For the 2A community, the stakes are straightforward: candidates who embrace expansive identity politics rarely stop at cultural issues. They tend to import the same “allyship” framework into gun debates, framing ownership as a public-health crisis rather than a constitutional safeguard. Garriott’s willingness to lend her clerical credibility to a group that rejects the very notion of church while advancing contested curricula suggests she views government as the proper arbiter of both morality and safety—two arenas where incremental restrictions on lawful carry and self-defense have historically followed. Iowa gun owners already enjoy constitutional carry; a representative who sees children through the lens of Downtown Disciples’ activism is unlikely to defend that hard-won freedom when national Democrats renew their push for red-flag laws or magazine bans.
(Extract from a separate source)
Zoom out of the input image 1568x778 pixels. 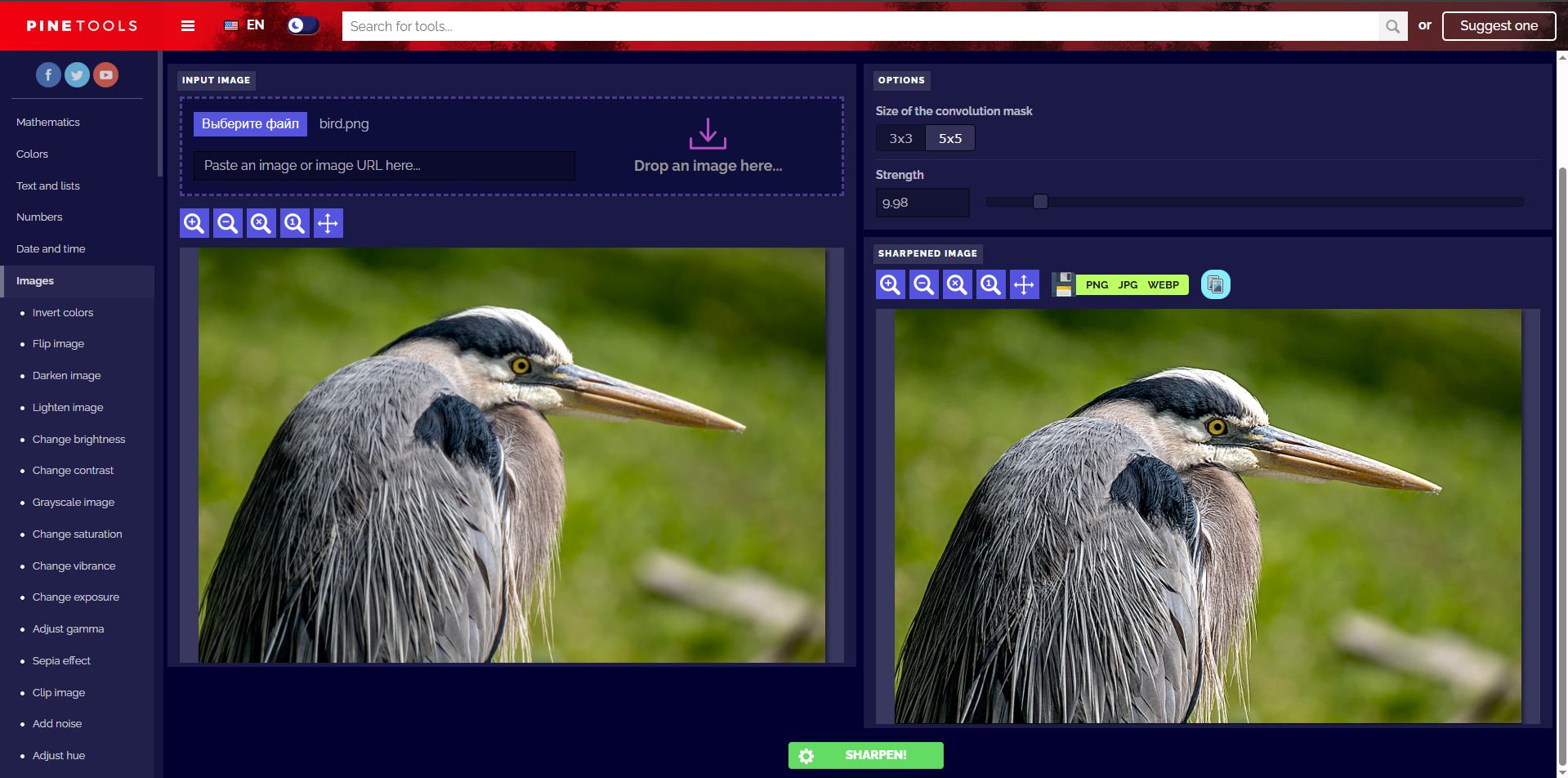click(227, 222)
The larger implication is that cultural signaling now doubles as a loyalty test for higher office. By choosing to minister in spaces that equate dissent on gender issues with bigotry, Garriott telegraphs a worldview in which individual liberty—including the liberty to defend one’s family with a firearm—is subordinate to collective re-education campaigns. Second Amendment supporters would do well to treat such affiliations as predictive, not incidental, and to remember that the same rhetorical machinery used to marginalize churches that affirm biological reality can just as easily be trained on ranges, gun shops, and the very text of the Second Amendment itself.